E i titoli assicurativi fanno boom

da Milano

Giornata da incorniciare per i titoli assicurativi europei. In una seduta positiva per il comparto finanziario inteso in senso ampio è bastata una analisi di Merrill Lynch che consigliava di «sovrappesare» il settore per mettere le ali alle quotazioni. Risultato: guadagni più che significativi per colossi come Axa (più 4,15%), Ing (che ha detto di essere alla ricerca di partnership e ha guadagnato il 2,7%), Aegon (2,69%), Generali (2,14%, dopo la presentazione dei conti dell’altro ieri) e Allianz (2%). Il sottoindice settoriale Stoxx 600 è cresciuto del 2,23%, mentre in Italia sono cresciuti anche Mediolanum (più 1,58%) e Alleanza (più 1,08%).
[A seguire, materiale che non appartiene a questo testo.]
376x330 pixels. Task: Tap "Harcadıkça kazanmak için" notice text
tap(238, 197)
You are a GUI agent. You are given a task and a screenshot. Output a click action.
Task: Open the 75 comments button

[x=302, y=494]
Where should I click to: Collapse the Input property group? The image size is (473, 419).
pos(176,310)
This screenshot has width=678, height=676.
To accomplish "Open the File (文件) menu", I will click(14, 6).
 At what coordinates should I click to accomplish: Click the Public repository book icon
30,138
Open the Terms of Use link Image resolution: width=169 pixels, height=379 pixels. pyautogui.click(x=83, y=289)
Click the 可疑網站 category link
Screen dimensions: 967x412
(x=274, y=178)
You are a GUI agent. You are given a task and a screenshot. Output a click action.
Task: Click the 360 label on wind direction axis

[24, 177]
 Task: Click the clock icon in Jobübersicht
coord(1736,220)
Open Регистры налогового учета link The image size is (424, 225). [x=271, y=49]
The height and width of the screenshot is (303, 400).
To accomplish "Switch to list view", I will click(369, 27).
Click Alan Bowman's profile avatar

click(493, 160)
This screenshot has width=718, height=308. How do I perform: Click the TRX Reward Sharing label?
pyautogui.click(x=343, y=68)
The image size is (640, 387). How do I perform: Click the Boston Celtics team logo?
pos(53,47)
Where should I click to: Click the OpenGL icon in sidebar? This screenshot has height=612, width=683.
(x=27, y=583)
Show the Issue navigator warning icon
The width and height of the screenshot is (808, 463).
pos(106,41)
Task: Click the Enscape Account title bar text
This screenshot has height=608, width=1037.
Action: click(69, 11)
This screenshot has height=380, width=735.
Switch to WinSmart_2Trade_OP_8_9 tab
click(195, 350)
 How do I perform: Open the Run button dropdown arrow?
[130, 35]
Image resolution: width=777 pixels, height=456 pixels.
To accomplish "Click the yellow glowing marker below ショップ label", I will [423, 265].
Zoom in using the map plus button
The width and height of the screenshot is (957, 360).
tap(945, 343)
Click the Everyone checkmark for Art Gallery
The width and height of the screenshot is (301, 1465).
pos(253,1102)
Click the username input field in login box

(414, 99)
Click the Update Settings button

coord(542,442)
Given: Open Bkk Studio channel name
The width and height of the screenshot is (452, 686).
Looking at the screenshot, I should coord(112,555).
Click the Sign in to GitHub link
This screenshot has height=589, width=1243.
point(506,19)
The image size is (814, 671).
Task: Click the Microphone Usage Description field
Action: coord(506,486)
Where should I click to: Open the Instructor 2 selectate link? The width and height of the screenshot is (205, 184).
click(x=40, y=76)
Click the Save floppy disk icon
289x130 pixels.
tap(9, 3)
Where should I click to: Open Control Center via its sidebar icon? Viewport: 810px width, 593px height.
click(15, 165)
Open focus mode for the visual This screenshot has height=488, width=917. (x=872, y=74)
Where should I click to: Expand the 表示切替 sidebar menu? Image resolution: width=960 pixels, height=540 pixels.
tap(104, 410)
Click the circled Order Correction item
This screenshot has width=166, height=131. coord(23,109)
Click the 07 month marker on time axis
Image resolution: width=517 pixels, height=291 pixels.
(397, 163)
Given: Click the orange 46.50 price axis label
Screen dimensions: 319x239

L’effetto si è allargato anche a titoli non citati nella ricerca di Merrill Lynch, come Fondiaria-Sai (più 1,9%) e Unipol (più 1,72%).
Lo studio della banca d’affari evidenzia la sottoesposizione degli assicuratori europei al rischio dei mutui Usa e sottolinea che dalla fine di febbraio, e dopo la correzione dei mercati, il settore ha perso più dell’11% (il 4% in più rispetto alla media dei listini). Il ribasso ha fatto sì che i titoli del comparto siano in Borsa mediamente sottovalutati del 13% rispetto all’effettivo valore calcolato dagli analisti di Merrill Lynch. Tra i titoli più trascurati Ing (del 22%), Allianz (18%), Aegon (17%) e Axa (16%). Per quanto riguarda l’Italia il titolo a presentare la maggior differenza tra quotazione di Borsa e il cosiddetto fair value è Mediolanum, per cui il gap è del 12%. Più limitata la sottovalutazione di Generali (6%) e Alleanza (1%). Per quanto riguarda l’andamento del business la ricerca sottolinea che nel ramo vita, quello che presenta le migliori aspettative di lunto termine, i volumi del 2006 hanno superato le aspettative e che la crescita prevista al 2009 resterà robusta (7/8%). Unico rischio per il settore: prolungati ribassi delle Borse.